End of 43rd Entry: Then a boat hoisting sail set her course for Table Bay. Instantly the fleet ceased its fishing and in a few minutes, every boat was racing for the markets.
The Easterly wind had dropped soon after snoek had been biting and until noon the sea was like glass – as soon as the boats started off home, however, a strong Westerly wind was coming down, and with a good beam wind the ‘Violet’ went crashing Sou’ West through a welter of rushing white horses.
Soon the coast a mass of black jagged rocks rose threatening before her, but the skipper held on till near the breaking surf – then round into the wind swung the boat, hesitating a moment with fluttering canvas – the headsail filled and bore the bows round, and as she paid off the mainsail swung over, filled – and off went the ‘Violet’ roaring out to sea aslant the wind.

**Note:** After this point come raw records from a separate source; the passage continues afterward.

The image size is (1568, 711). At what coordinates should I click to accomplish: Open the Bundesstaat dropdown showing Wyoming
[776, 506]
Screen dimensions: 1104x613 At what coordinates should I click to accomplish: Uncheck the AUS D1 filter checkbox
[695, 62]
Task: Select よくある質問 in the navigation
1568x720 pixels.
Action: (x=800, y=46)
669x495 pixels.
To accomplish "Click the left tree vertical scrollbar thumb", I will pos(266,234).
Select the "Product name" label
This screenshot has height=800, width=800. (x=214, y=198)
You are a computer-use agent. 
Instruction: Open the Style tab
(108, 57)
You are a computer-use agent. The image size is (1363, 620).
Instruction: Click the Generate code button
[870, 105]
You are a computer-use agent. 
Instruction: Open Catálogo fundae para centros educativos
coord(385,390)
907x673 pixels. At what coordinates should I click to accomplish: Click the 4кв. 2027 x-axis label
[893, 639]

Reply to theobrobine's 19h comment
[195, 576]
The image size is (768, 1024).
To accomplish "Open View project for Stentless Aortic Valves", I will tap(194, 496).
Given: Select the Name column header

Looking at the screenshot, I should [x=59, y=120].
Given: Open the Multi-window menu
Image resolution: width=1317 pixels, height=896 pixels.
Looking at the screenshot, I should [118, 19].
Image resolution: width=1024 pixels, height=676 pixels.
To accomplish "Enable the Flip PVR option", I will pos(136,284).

When well to the windward of the snow-white beach at whose edge the ‘Alice’ was already lying Violet’s skipper once again brought her head into the wind, round she came and with sea and wind behind went flying down on even keel and a little later a merry crew were casting fish after fish on to a pile. When the catch was altogether the crew shared equally, this done each man threw an eighth of his share to go to the boat’s owners.
“Three stockfish and thirty snoek apiece” quoth Mick gleefully to Jack as he turned to bargain with the Indian owner of a fish hawker’s cart – “Come on Sammy fifty bob the lot.”
“Twenty shillings,” said the hawker “Berry much snoek to-day.”
“Garn – the ‘Alice’ crew only shared out two stockfish apiece – ‘Violet’ got all the snoek no Cape Town boats – 45/- – Sammy!”
“Me give twenty-five!” but eventually he paid thirty and retailed the lot at £2/5.